Data visualization is a key use of maps and is growing in popularity using specialist software. While it can be easy to produce simple spatial data visualizations such as basic choropleths using JavaScript mapping libraries, controlling the finer details or presenting data differently for people with different needs can be difficult.

I wanted to create an interactive data visualization taking the form of a map showing how the global population has changed over time. To reveal the details, the user needs to be able to zoom and pan the map and move backward and forward in time. In this blog, I will take you through the processes and thinking behind the decisions made while building it using the MapTiler SDK Weather module.
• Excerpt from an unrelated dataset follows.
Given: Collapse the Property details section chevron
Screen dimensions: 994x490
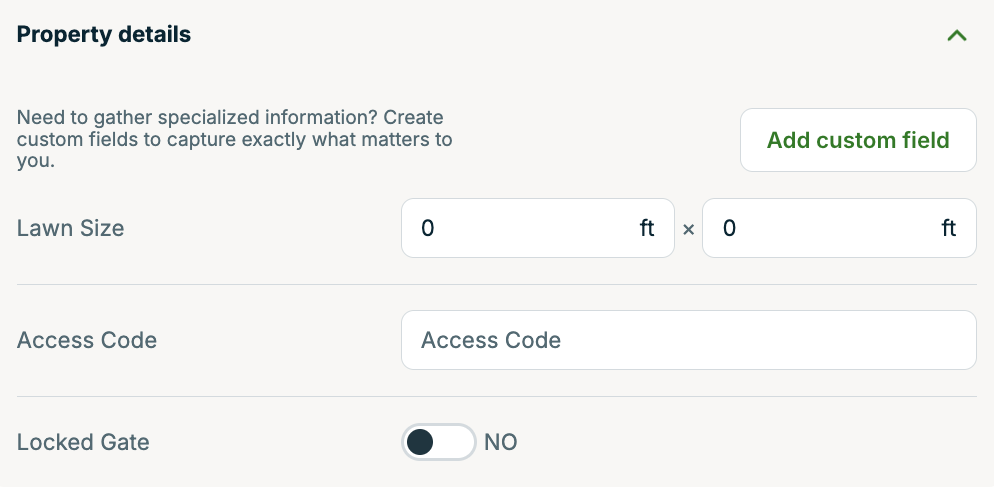Looking at the screenshot, I should (x=957, y=35).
This tutorial documents how the data was acquired and the processing and design decisions made to get the data ready for visualizing with the MapTiler SDK.

Along with this tutorial, there is a news article about advanced data visualization and two more tutorials on how to process the data in MapTiler Engine and how to code the demo using the MapTiler SDK:

  1. Visualizing population density on JavaScript Maps
  2. Global Population Density Data Processing
  3. Visualize and animate population data in a browser

Data Preparation

Visualizing global Population density data over time will require aligning datasets from different time points in terms of their spatial extent and format.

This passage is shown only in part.